Alita Resources posts A$2.3 m half-year profit after asset sale windfall fades

SGX Filings
2025/12/17

Alita Resources Limited reported a net profit after tax of A$2.31 million for the six months ended Dec 31 2024, down 98.4 per cent year-on-year from A$146.14 million. The prior-period bottom-line had been inflated by a one-off gain from the divestment of its Bald Hill lithium operations, which distorted comparatives.

Earnings per share slipped to 0.16 Australian cent from 9.90 cents a year earlier. The board did not declare an interim dividend, unchanged from the previous year.

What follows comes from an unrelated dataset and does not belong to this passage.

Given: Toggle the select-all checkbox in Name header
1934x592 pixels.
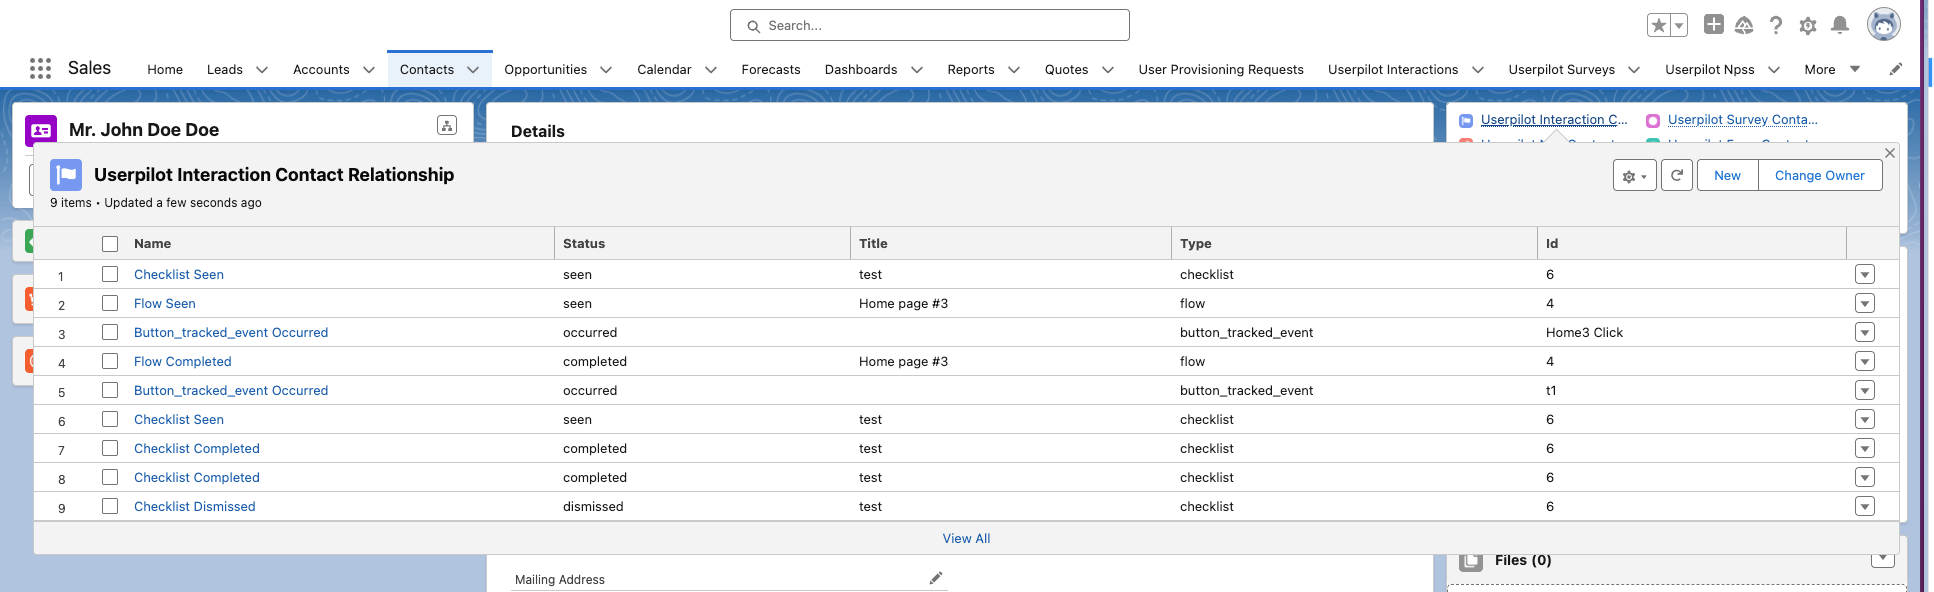Looking at the screenshot, I should [110, 244].
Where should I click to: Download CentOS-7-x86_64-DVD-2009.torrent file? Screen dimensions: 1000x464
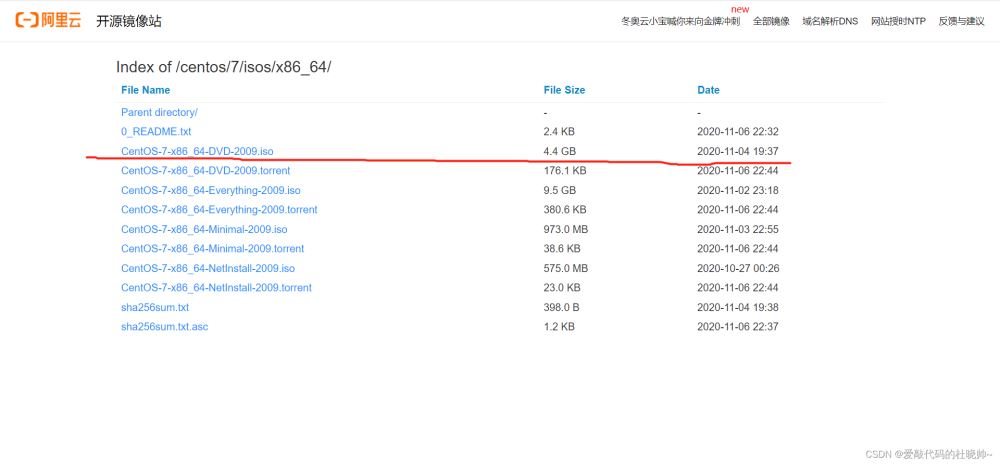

The latest interim performance reflects the group’s transition to a non-operating status following the November 2023 sale of subsidiaries Tawana Resources and Lithco No. 2. From continuing operations, pre-tax profit came in at A$1.28 million versus a pre-tax loss of A$4.10 million a year ago, driven mainly by A$2.21 million in finance income from interest on funds held in escrow. There was no contribution from discontinued operations this half, compared with a A$150.24 million post-tax profit a year earlier that included the Bald Hill disposal gain.

Administrative, compliance and regulatory costs totalled A$0.94 million, lower than the A$2.34 million booked in the previous corresponding period, reflecting a pared-back operating structure. Finance expenses were nil, following the extinguishment of borrowings after the asset sale.

Post-period, the company secured a A$2.0 million loan facility from Mineral Resources (MinRes) on Oct 10 2025 to cover ongoing compliance and management expenses while it works to resolve legacy tax assessments with the Australian Taxation Office. Alita is also pursuing the release of A$100.34 million currently held in escrow pending finalisation of these tax matters—cash that management expects will underpin future corporate initiatives once unlocked.

With no operating segments following the divestment of its mining interests, the board said it is reassessing strategic options to reposition the company. It continues to engage advisers on complex tax issues covering fiscal years 2019 to 2024 and has resumed dialogue with shareholders and stakeholders as it explores new directions.